Digging into the ½ million sequences with javascript + filtering + dynamic nextstrain tree

Hi, I made a demo there showing that it is possible, once extracted the SNP of the 500000 sequences, to run in a web page a filtering script selecting a few thousand of sequences, then to add those to a small precomputed nextstrain (divergence) tree.

Obviously the tree I am generating is NOT quite a maximum likelihood phylogenetic tree, the algorithm to add the sequences to the tree is the simplest and the fastest one you can imagine: for each sequence, if a mutation in a branch is not in the sequence then skip the subtree (thus the reversions and missing data generate some duplicated parasite lineages).

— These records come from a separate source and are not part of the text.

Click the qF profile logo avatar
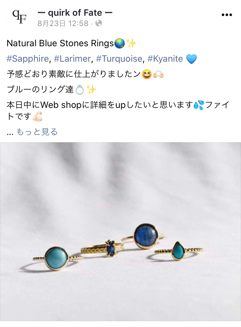This screenshot has height=327, width=241. click(x=19, y=16)
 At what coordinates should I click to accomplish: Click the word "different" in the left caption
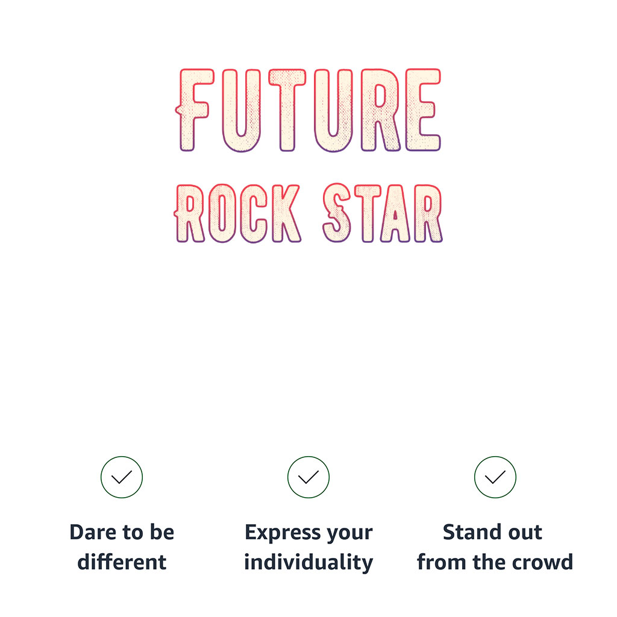point(122,562)
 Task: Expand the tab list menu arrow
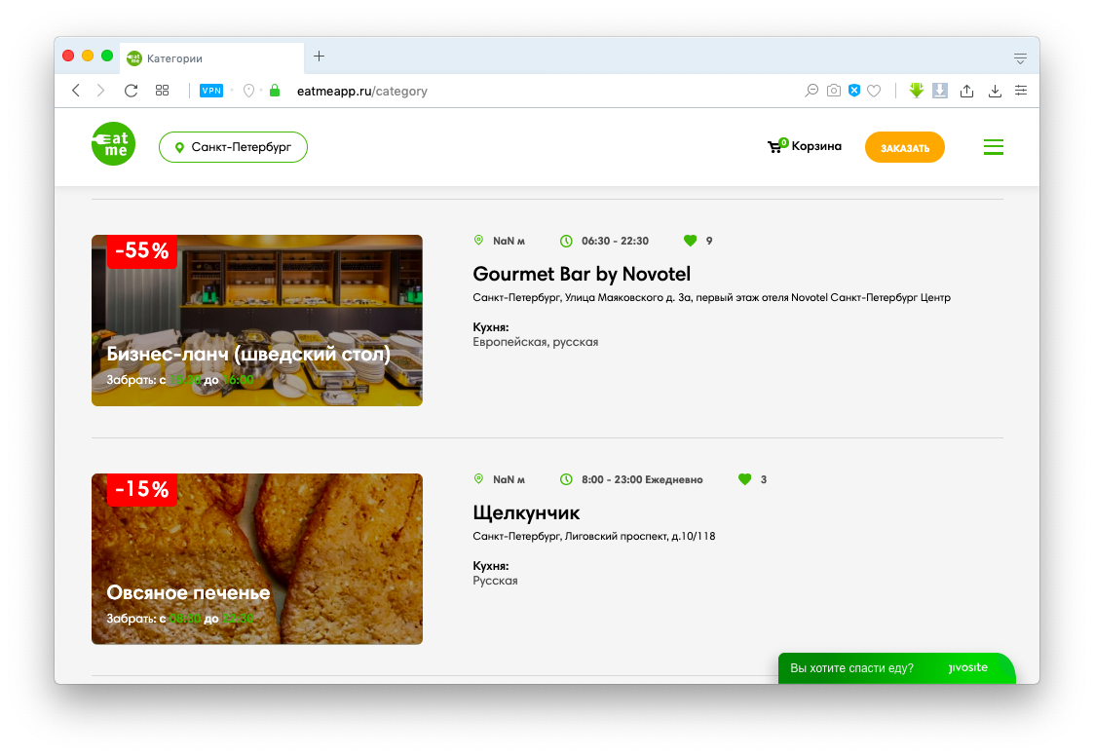(1020, 57)
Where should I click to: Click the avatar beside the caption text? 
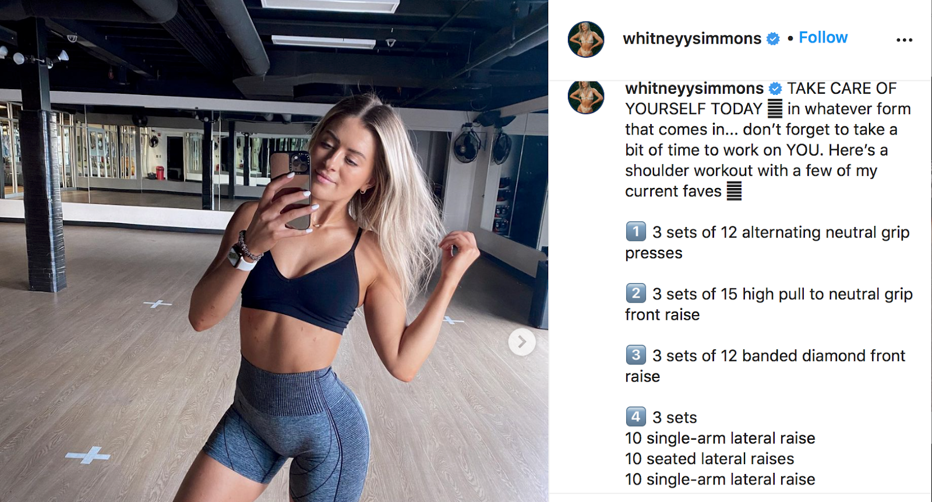coord(586,97)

The main difficulty I am encountering:

  • optimizing everything to make it faster,

  • finding an algorithm to generate a dynamic timetree,

  • the map works but then it gets buggy, auspice is a bit hard to customize, all I did was to add

    if (window.alreadyaDatasetInMemory) datasetJson = window.alreadyaDatasetInMemory; in loadData.js/fetchDataAndDispatch to force auspice using my dynamically created tree.

Nextclade (the ‘show tree’ button) is implementing something closely related, though the algorithm to create the dynamic tree seems to be trying every node for the closest one, and it is not using the dynamically created nodes.